(Stored items)
▬▬▬▬▬▬

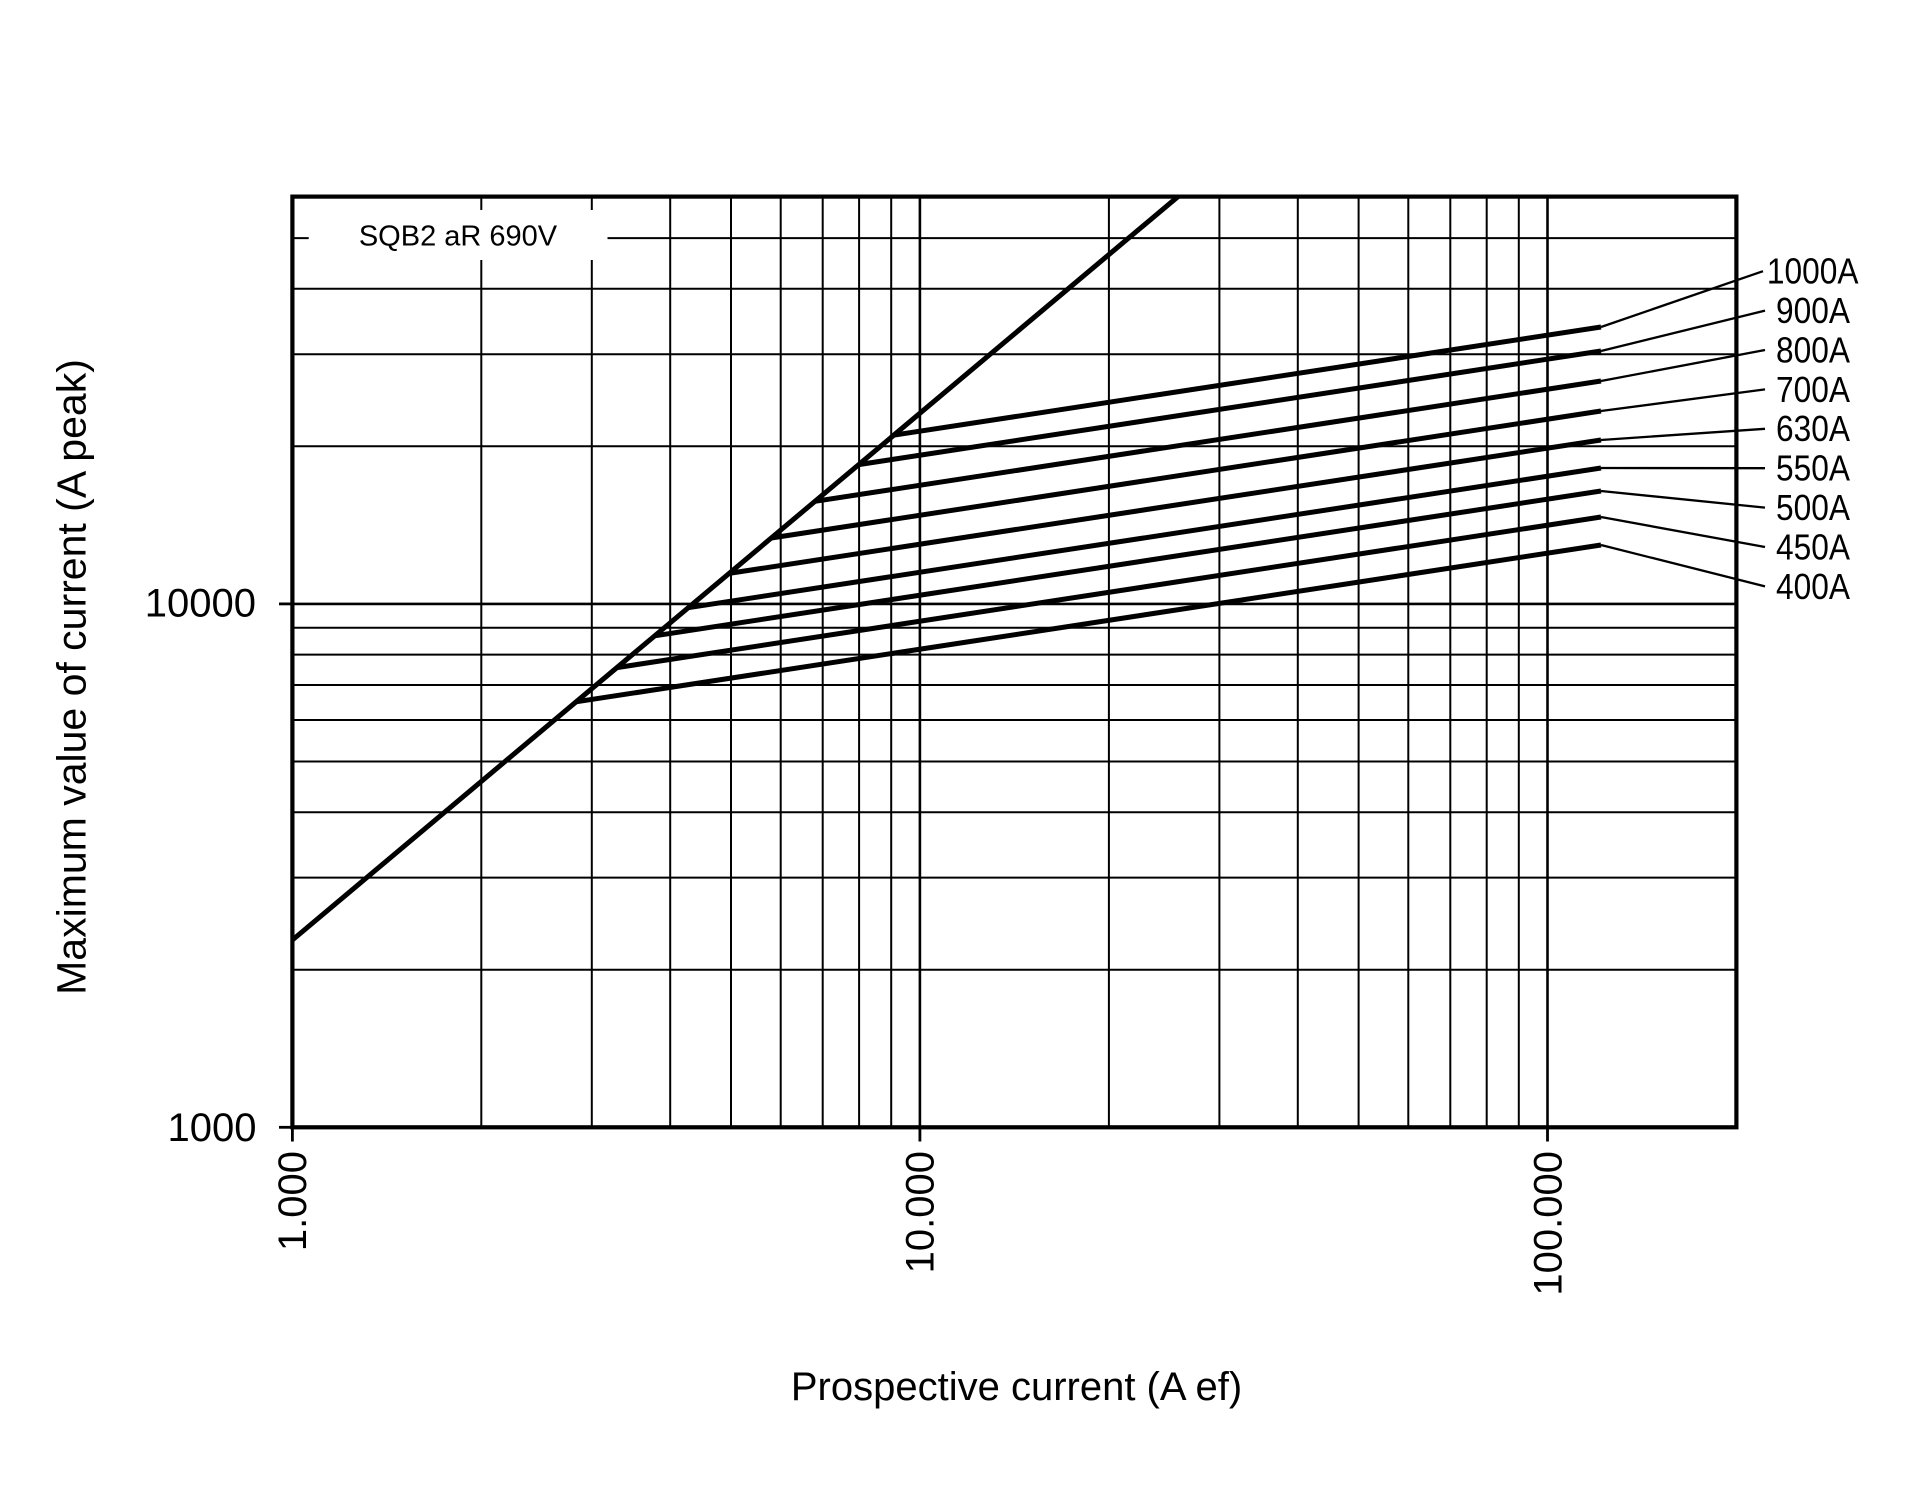 The height and width of the screenshot is (1487, 1920). What do you see at coordinates (458, 237) in the screenshot?
I see `svg-text: SQB2 aR 690V` at bounding box center [458, 237].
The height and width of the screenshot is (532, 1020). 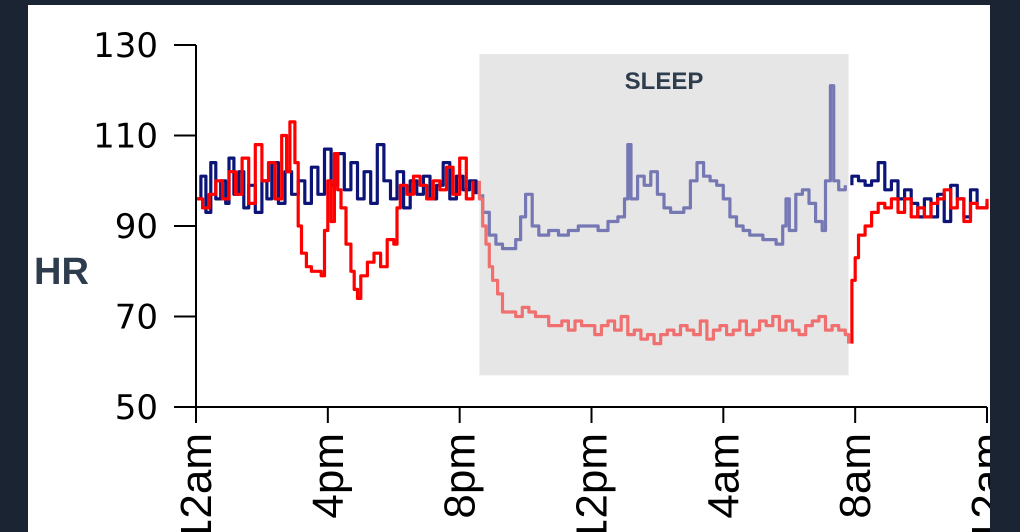 I want to click on series-1-line-sleep, so click(x=664, y=168).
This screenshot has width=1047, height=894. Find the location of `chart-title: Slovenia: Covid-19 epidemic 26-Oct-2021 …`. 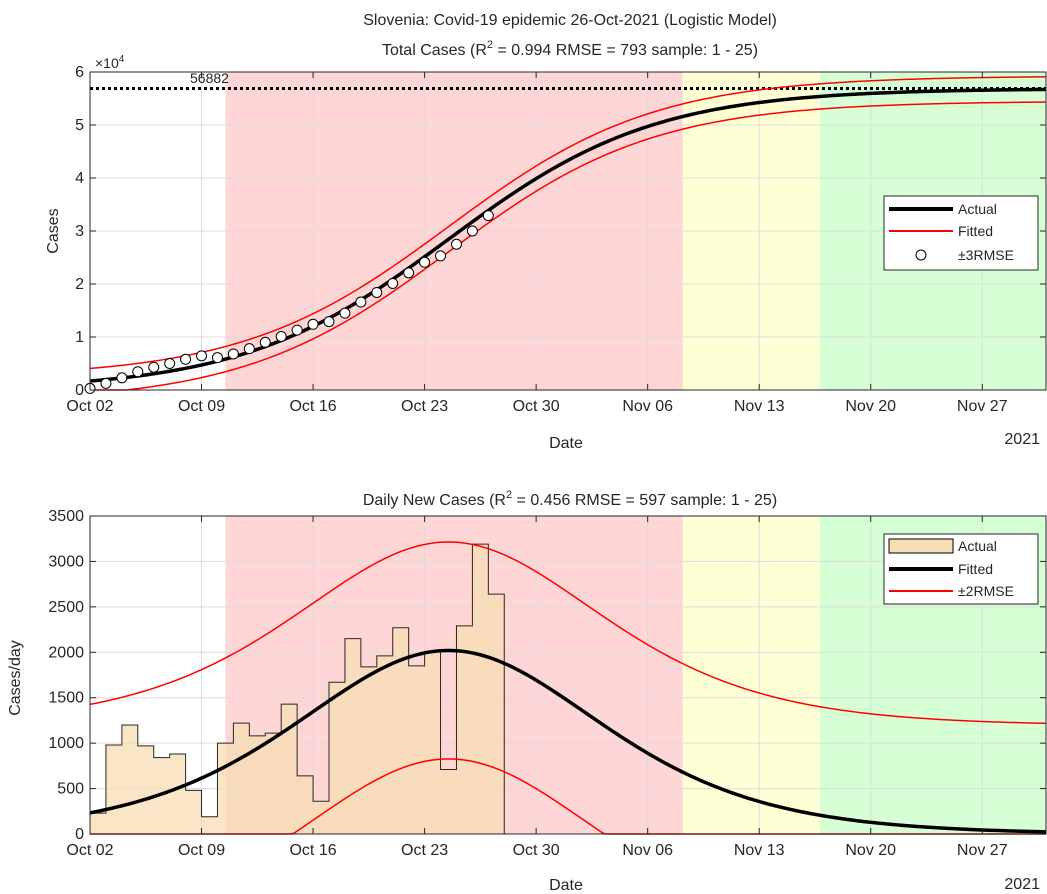

chart-title: Slovenia: Covid-19 epidemic 26-Oct-2021 … is located at coordinates (570, 20).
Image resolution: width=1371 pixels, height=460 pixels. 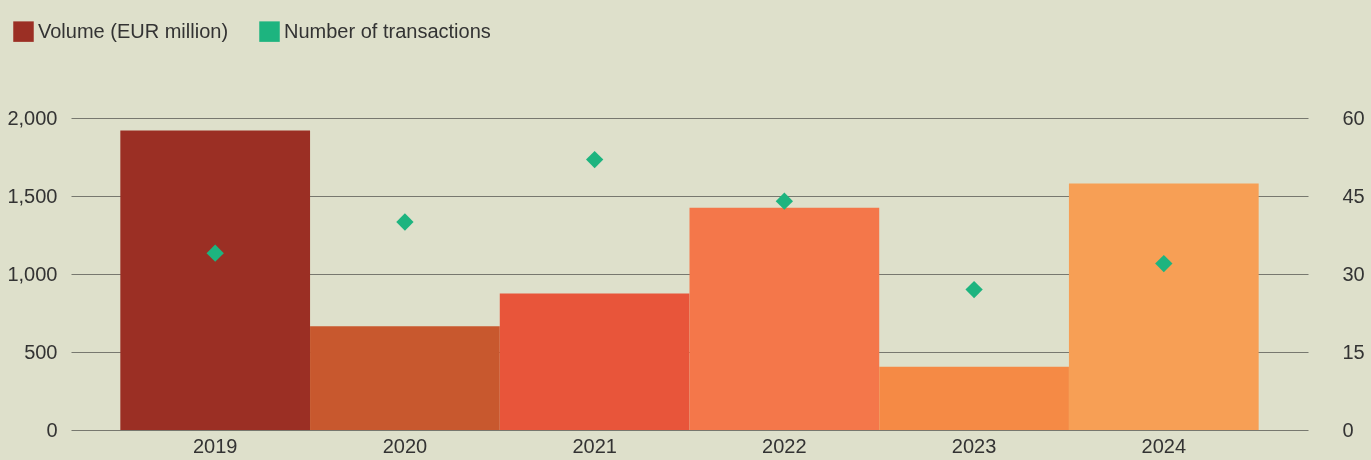 What do you see at coordinates (784, 446) in the screenshot?
I see `x-tick-label: 2022` at bounding box center [784, 446].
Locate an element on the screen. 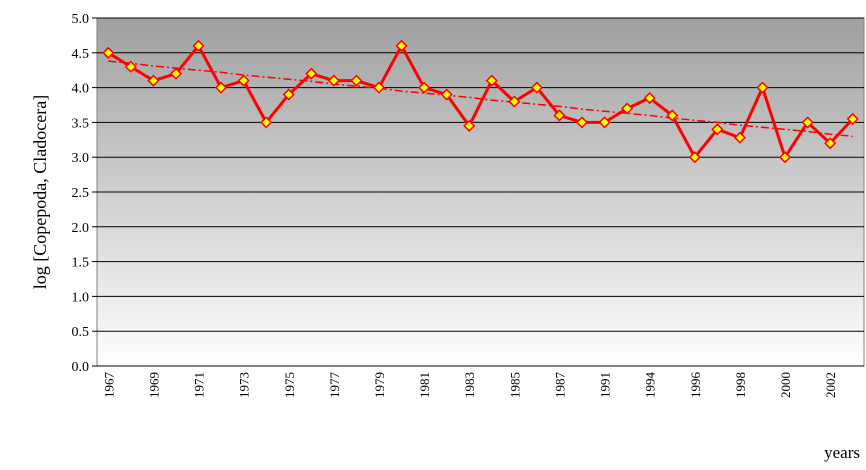  x-tick-label: 1975 is located at coordinates (290, 385).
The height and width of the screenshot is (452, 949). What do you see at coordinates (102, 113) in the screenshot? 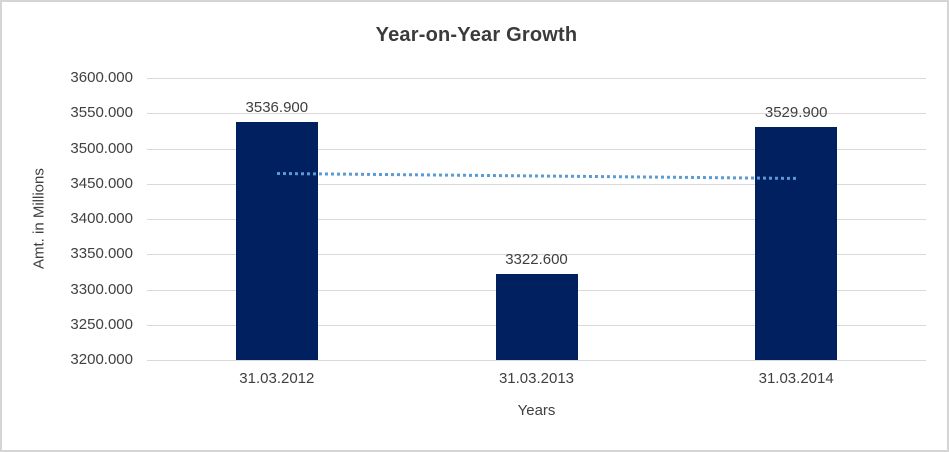
I see `y-tick-label: 3550.000` at bounding box center [102, 113].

▬▬▬▬▬▬

Express the items as a JSON list of strings, one string per line with blank lines dropped, starting at the line that contains "The height and width of the screenshot is (452, 949)." and ending at the end of the items. Leave the pictures out.

[
  "The height and width of the screenshot is (452, 949). What do you see at coordinates (102, 113) in the screenshot? ",
  "I see `y-tick-label: 3550.000` at bounding box center [102, 113]."
]